Please restate word for word the lines of the entries below from the one with "Where should I" to the one with "You are a computer-use", inclusive, and leave out every picture.

• **The data**:
---*---

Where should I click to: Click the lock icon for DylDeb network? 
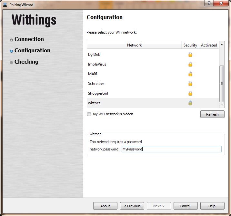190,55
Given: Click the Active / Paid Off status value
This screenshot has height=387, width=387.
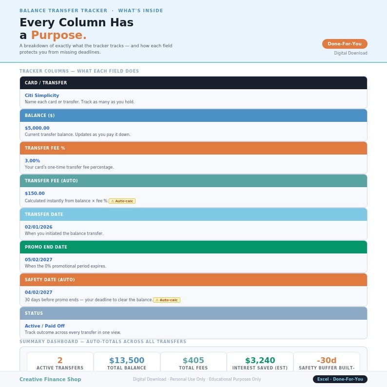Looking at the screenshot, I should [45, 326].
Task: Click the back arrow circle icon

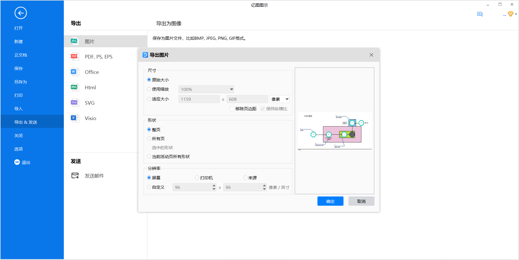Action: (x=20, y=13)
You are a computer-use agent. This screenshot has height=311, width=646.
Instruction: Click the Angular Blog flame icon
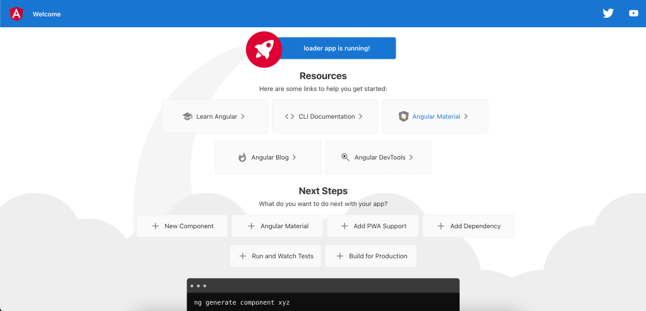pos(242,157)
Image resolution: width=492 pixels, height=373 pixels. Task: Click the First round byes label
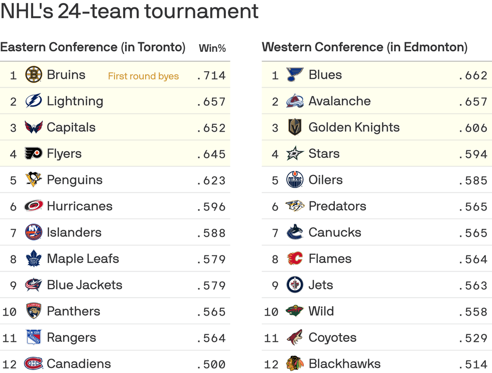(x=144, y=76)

---*---

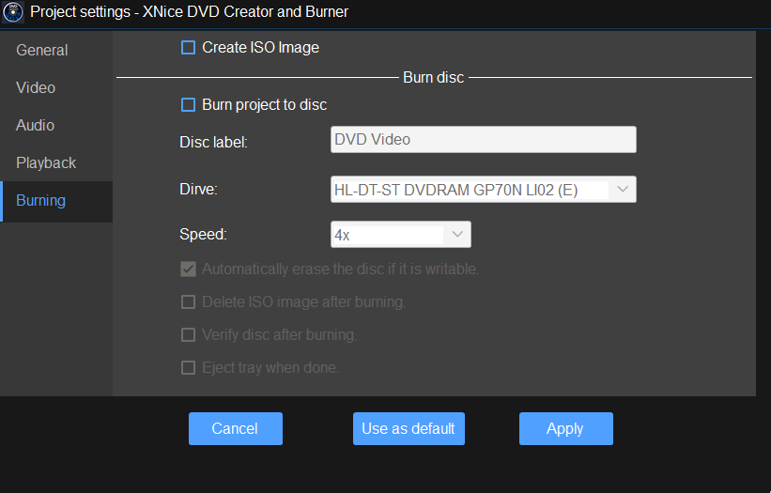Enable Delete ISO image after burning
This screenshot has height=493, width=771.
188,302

---*---

• **Completed task**:
Where should I click to: Click the lock icon for DylDeb network? 
190,55
Given: Click the Active / Paid Off status value
This screenshot has height=387, width=387.
Looking at the screenshot, I should [45, 326].
Task: Click the back arrow circle icon

Action: (x=20, y=13)
You are a computer-use agent. This screenshot has height=311, width=646.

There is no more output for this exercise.